> What you will do: Transcribe the records below word for word, leaving every picture out.

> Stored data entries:
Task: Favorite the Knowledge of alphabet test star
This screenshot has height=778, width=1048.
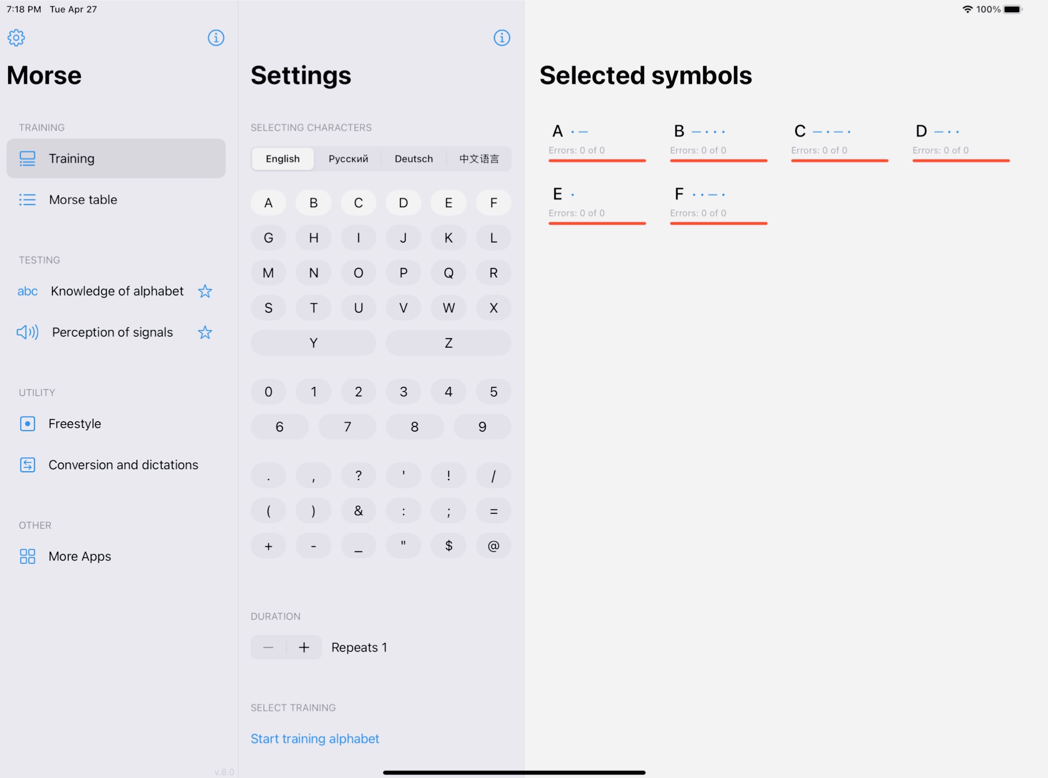Action: (205, 291)
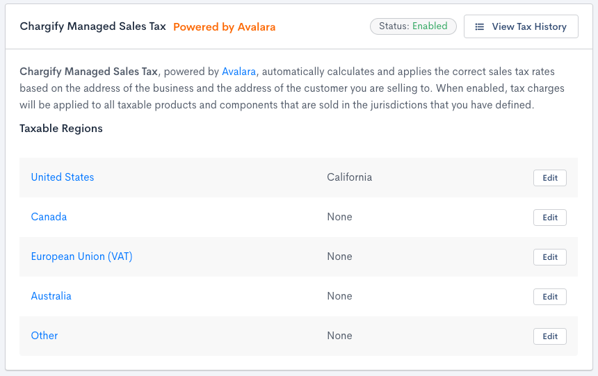Click the Chargify Managed Sales Tax heading

pos(92,26)
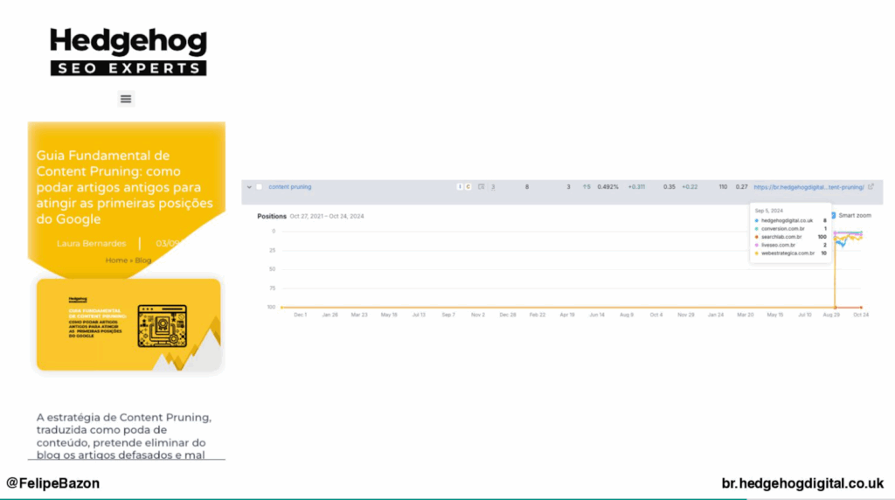The image size is (895, 500).
Task: Click the green position change arrow
Action: click(585, 187)
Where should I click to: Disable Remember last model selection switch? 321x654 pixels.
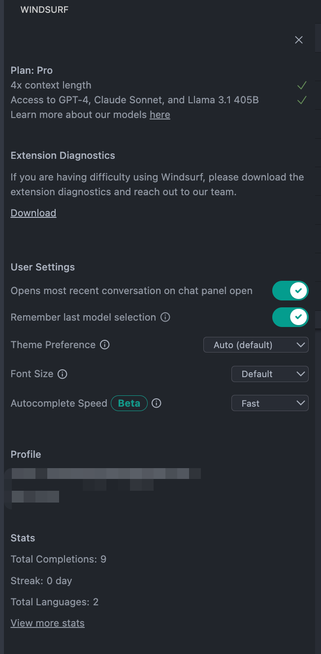[x=290, y=317]
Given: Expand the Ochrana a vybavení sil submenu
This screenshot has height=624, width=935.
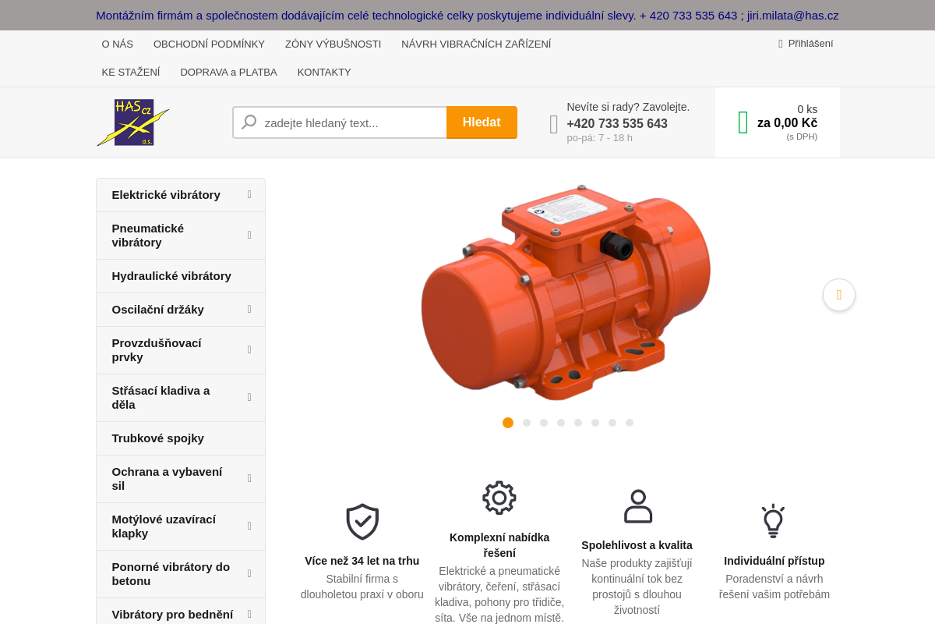Looking at the screenshot, I should (x=249, y=479).
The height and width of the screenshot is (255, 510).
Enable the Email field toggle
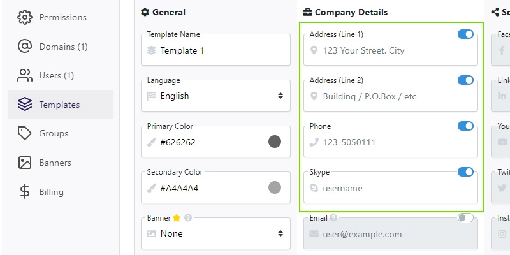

> Exercise answer:
Task: Favorite the Knowledge of alphabet test star
This screenshot has height=778, width=1048.
Action: (205, 291)
Click the Chargify Managed Sales Tax heading

pos(92,26)
The image size is (895, 500).
Task: Click the green position change arrow
Action: click(585, 187)
Where should I click to: Disable Remember last model selection switch? 321x654 pixels.
[x=290, y=317]
Given: Expand the Ochrana a vybavení sil submenu
This screenshot has height=624, width=935.
Looking at the screenshot, I should (x=249, y=479).
The height and width of the screenshot is (255, 510).
Enable the Email field toggle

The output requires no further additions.